[与えられた指示 A] 高周波受信機に関する抜粋と次の三つの記述が合っているかを判定し、それぞれ「はい」か「いいえ」で答えたうえで、決め手となる抜粋の語句を一字も変えずに引用してください。(i) アナログ/デジタル変換器は、低ノイズ増幅器の出力に対して帯域幅サンプリングに対応するレートで働く。(ii) 周期加算機能は、フーリエ変換の出力に対して働く。(iii) 各チャネルの幅は、ローパスフィルタの遮断周波数によって定められる。
[与えられた指示 B] 高周波受信機に関する抜粋の最後の文に続く文章を書いてください。

説明

多重チャネルデジタル処理を有する高周波受信機

高周波ブロードバンド受信機を提供する。アナログ/デジタル変換器は、帯域幅サンプリングに対応する選択されたレートで低ノイズ増幅器の出力に対して働く。処理ステージは、M個のサンプルから成るブロックにおいて選択されたレートで更新される連続デジタルサンプルを収容するように構成された入力メモリと、入力メモリ上で作用してフィルタリング済みデジタルサンプルを供給する選択された遮断周波数を有する複合デジタルローパスフィルタリング機能と、フィルタリング済みかつ加算済みデジタルサンプルを供給するフィルタリング済みデジタルサンプルに対する周期加算機能と、これらのフィルタリング済みかつ加算済みデジタルサンプルに対して作用するM’M離散フーリエ変換ステージとを有するカスタム回路を含み、フーリエ変換の出力に対するデジタル信号は、ローパスフィルタの遮断周波数によって定められる幅を有するM個の別々のチャネルを表す。

【発明の詳細な説明】
【技術分野】
【0001】
本発明は、高周波ブロードバンド受信機に関する。

[データ行]

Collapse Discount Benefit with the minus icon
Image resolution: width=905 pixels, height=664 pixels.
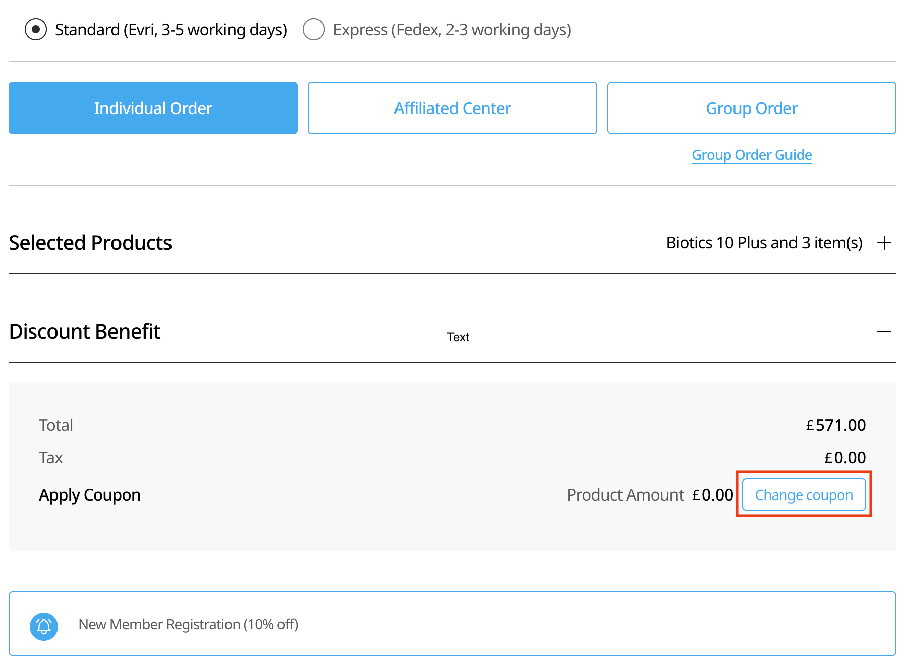(884, 331)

[出力 A]
(i) はい。「帯域幅サンプリングに対応する選択されたレートで低ノイズ増幅器の出力に対して働く」
(ii) いいえ。「フィルタリング済みデジタルサンプルに対する周期加算機能」
(iii) はい。「ローパスフィルタの遮断周波数によって定められる幅を有する」

[出力 B]
【背景技術】
【0002】
各分野に用いられるこの種の受信機において、受信サブシステムは、一般的に、多くの場合にアンテナフィルタを通じてアンテナに結合された低ノイズのフロントエンド増幅器で開始する。次に、処理し易いより低い周波数の有用な信号に達するまで1回又はそれよりも多くの周波数変更が行われる。この有用な信号をその後の処理に向けてデジタル化することが一般的である。
アナログからデジタルへの変換を受信サブシステム内のできる限り上流に配置することが現在の傾向である。様々な公開文献がこの傾向を報告している。
【0003】
この傾向は、特にソフトウエア無線の分野に用いられている。J.Mitolaによる論文「ソフトウエア無線概論、批判的評価、及び将来的方向性」、IEEE国内遠隔システム会議、ワシントンDC、1992年5月19〜20日は、ソフトウエア無線の一般的な原理を説明している。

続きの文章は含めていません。